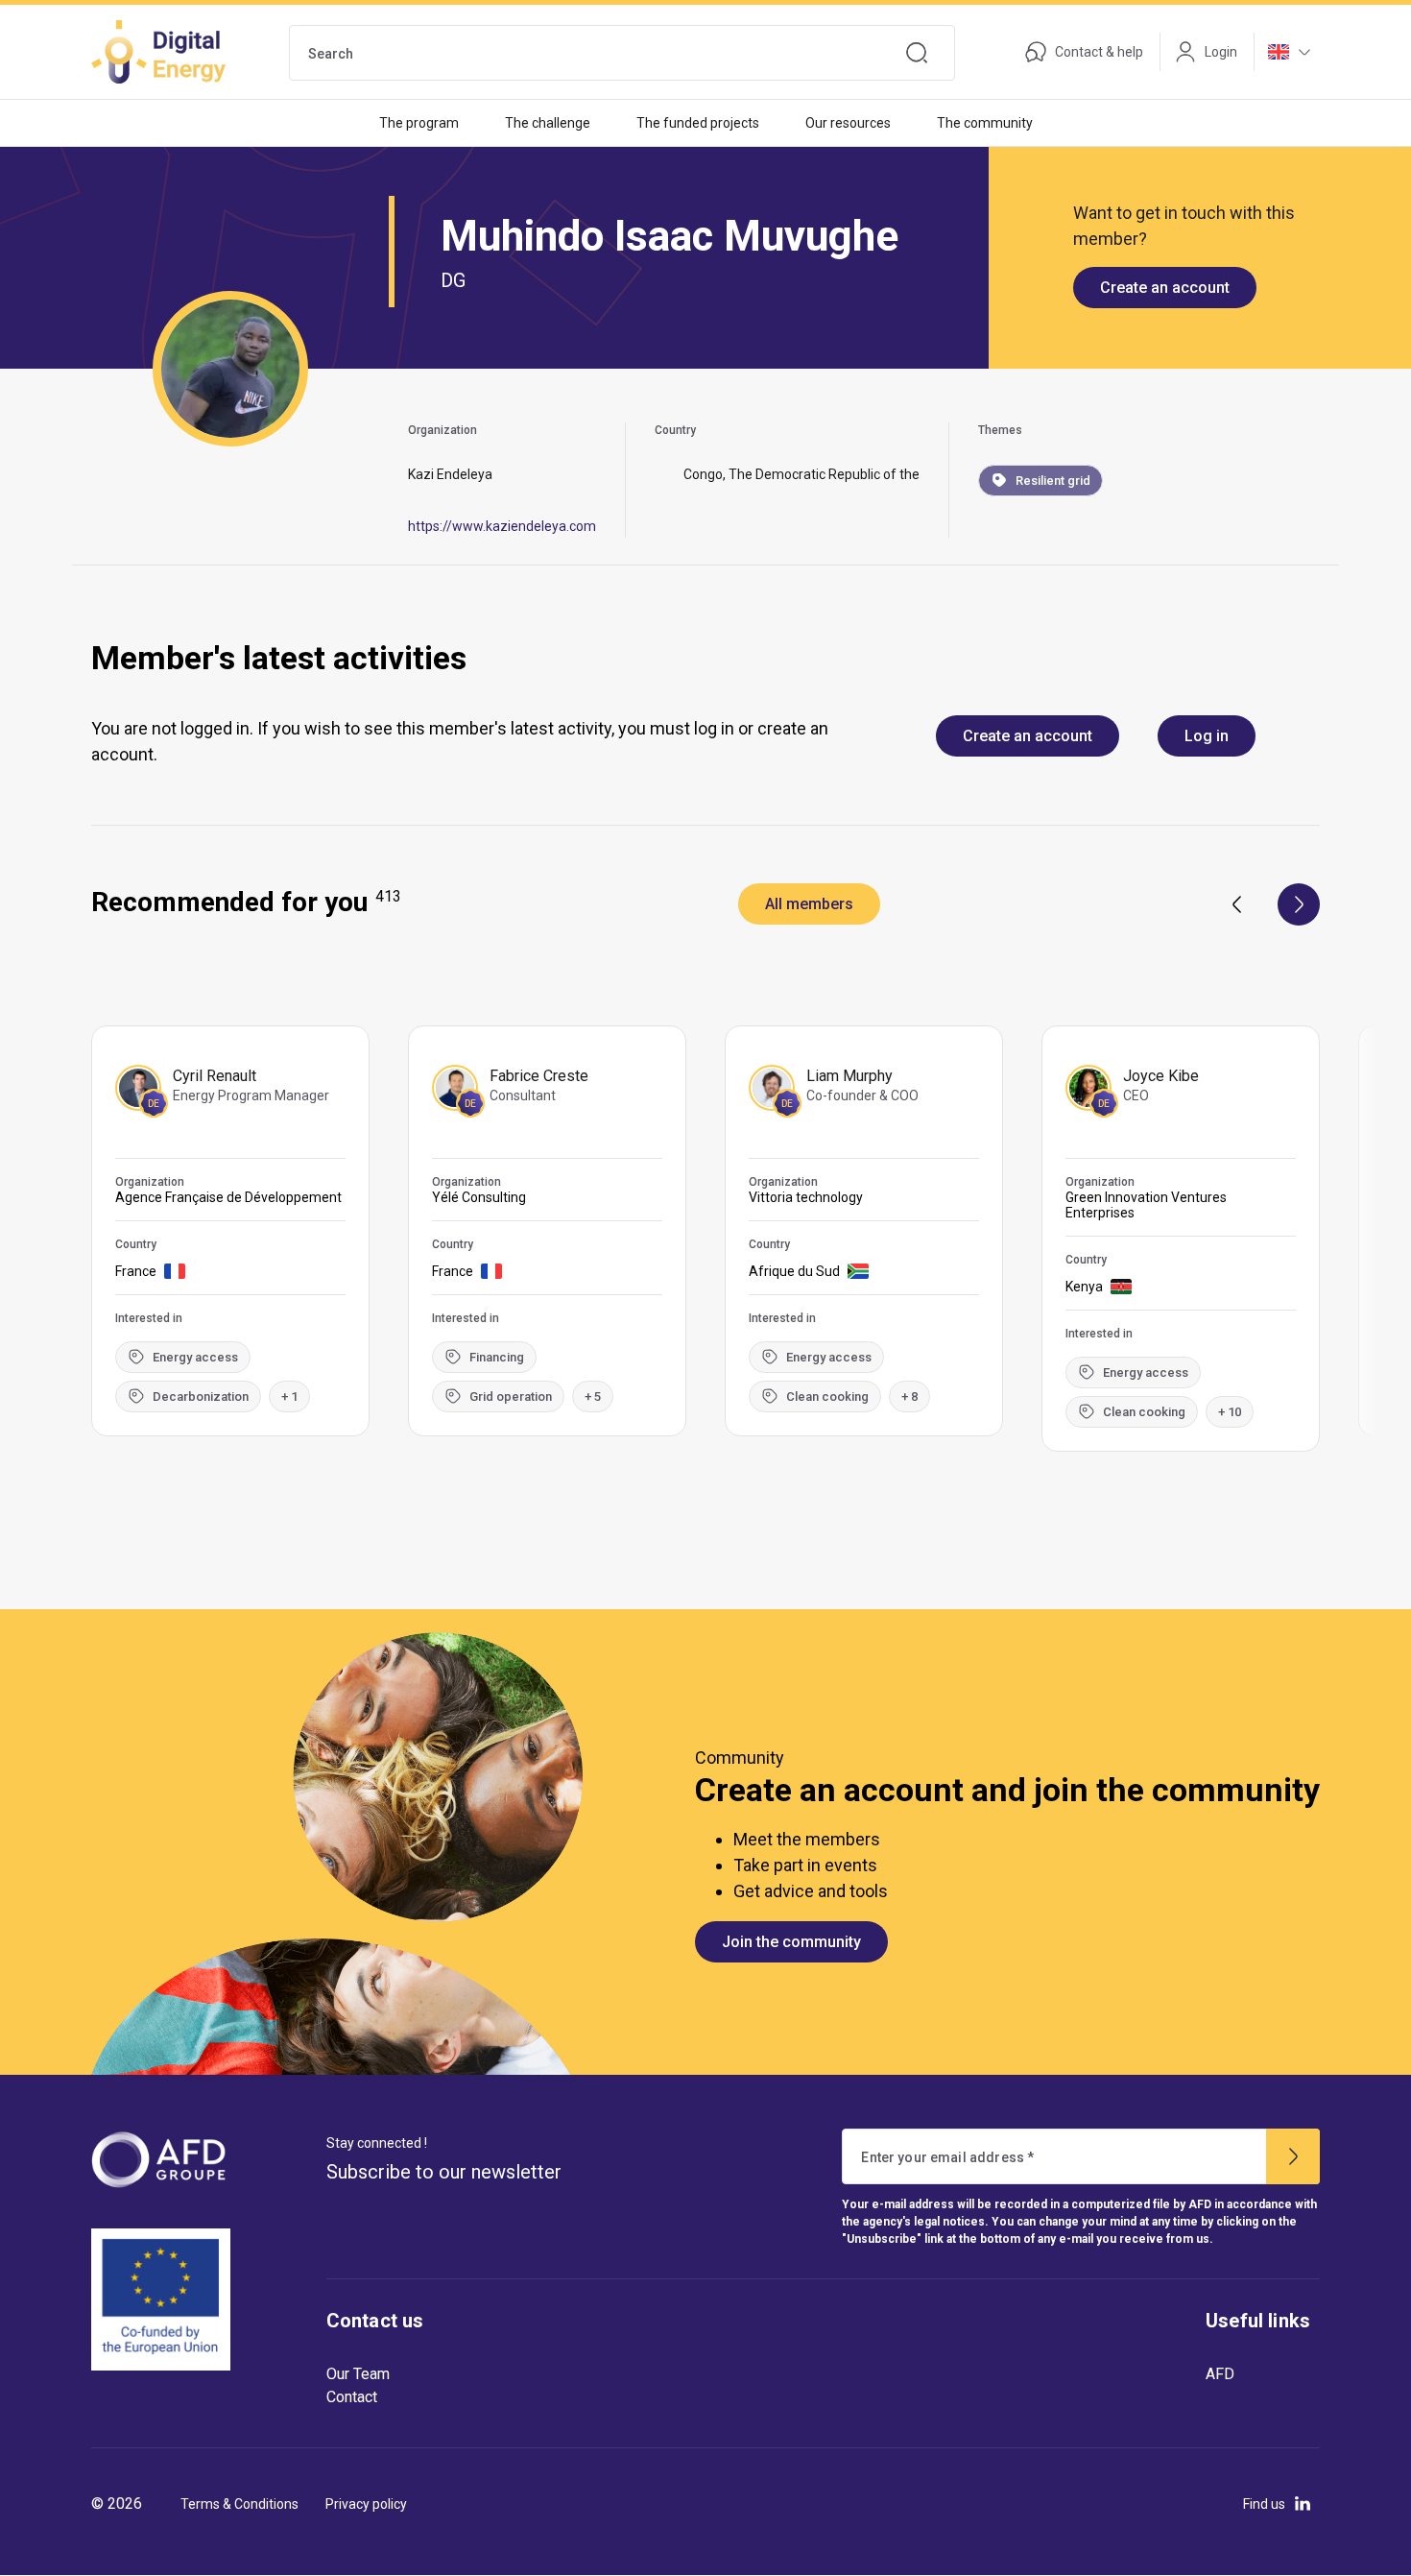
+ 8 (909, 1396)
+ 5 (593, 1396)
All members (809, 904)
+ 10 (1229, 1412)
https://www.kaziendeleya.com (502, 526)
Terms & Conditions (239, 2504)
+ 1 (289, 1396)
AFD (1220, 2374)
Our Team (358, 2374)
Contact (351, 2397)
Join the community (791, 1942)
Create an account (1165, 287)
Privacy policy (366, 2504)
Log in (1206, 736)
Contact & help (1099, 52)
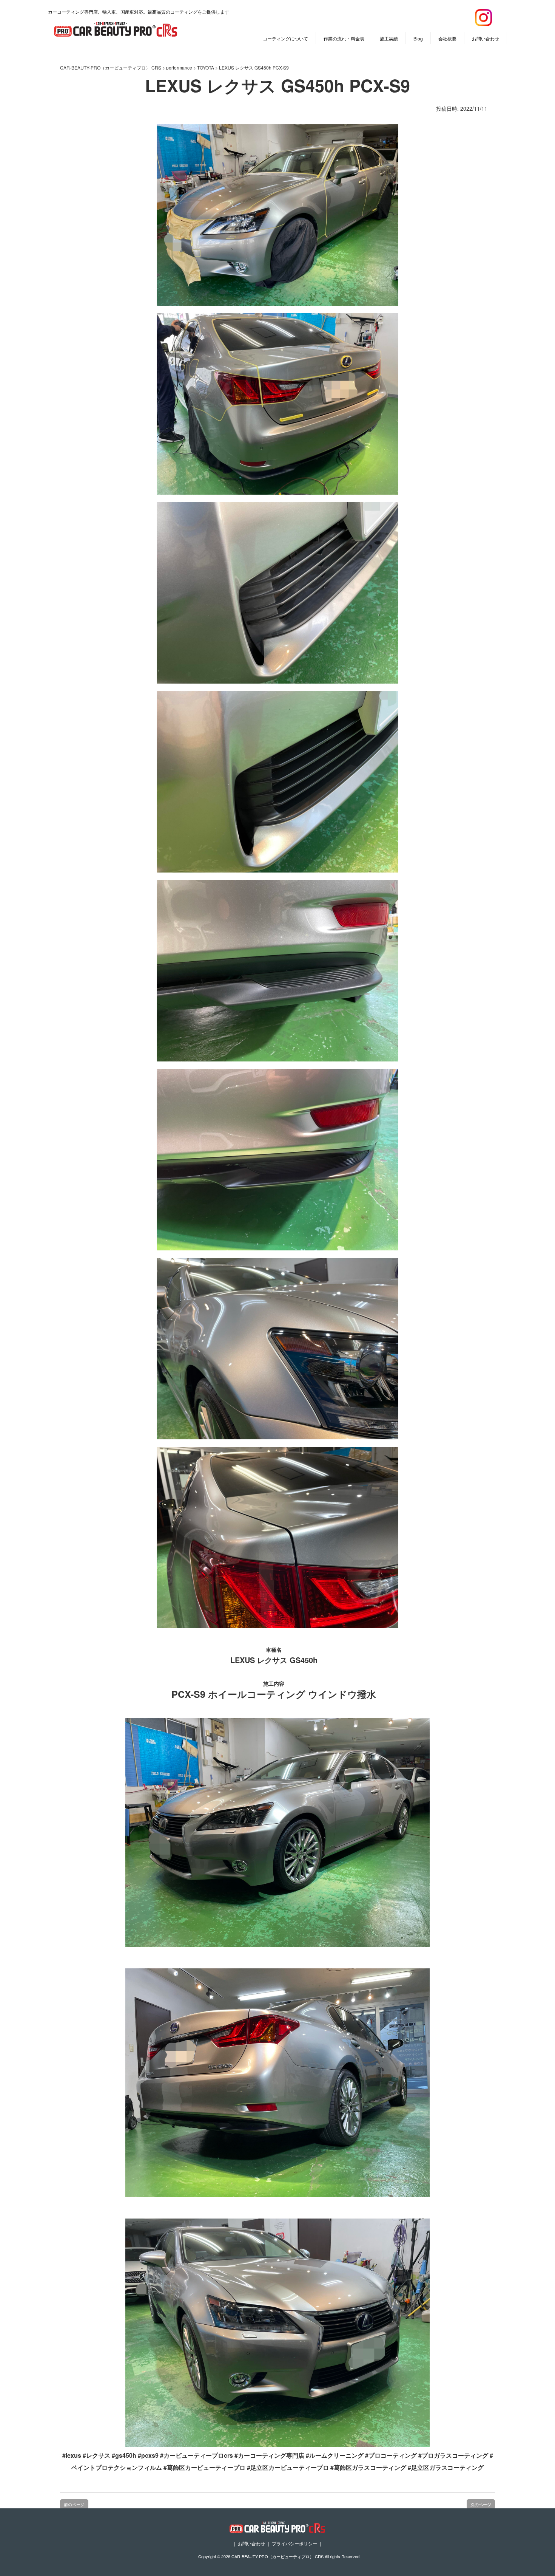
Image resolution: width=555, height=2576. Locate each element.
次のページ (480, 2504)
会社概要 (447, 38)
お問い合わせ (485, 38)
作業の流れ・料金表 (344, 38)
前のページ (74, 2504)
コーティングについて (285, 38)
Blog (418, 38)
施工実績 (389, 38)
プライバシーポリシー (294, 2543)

........

**AIM OF THE TASK**. From the line containing "Our Team (358, 2374)" through the final line of the listing, copy every line exactly and nothing else. Skip the pictures.

**ANSWER SPACE**.
Our Team (358, 2374)
Contact (351, 2397)
Join the community (791, 1942)
Create an account (1165, 287)
Privacy policy (366, 2504)
Log in (1206, 736)
Contact & help (1099, 52)
Image resolution: width=555, height=2576. Locate each element.
次のページ (480, 2504)
会社概要 (447, 38)
お問い合わせ (485, 38)
作業の流れ・料金表 (344, 38)
前のページ (74, 2504)
コーティングについて (285, 38)
Blog (418, 38)
施工実績 (389, 38)
プライバシーポリシー (294, 2543)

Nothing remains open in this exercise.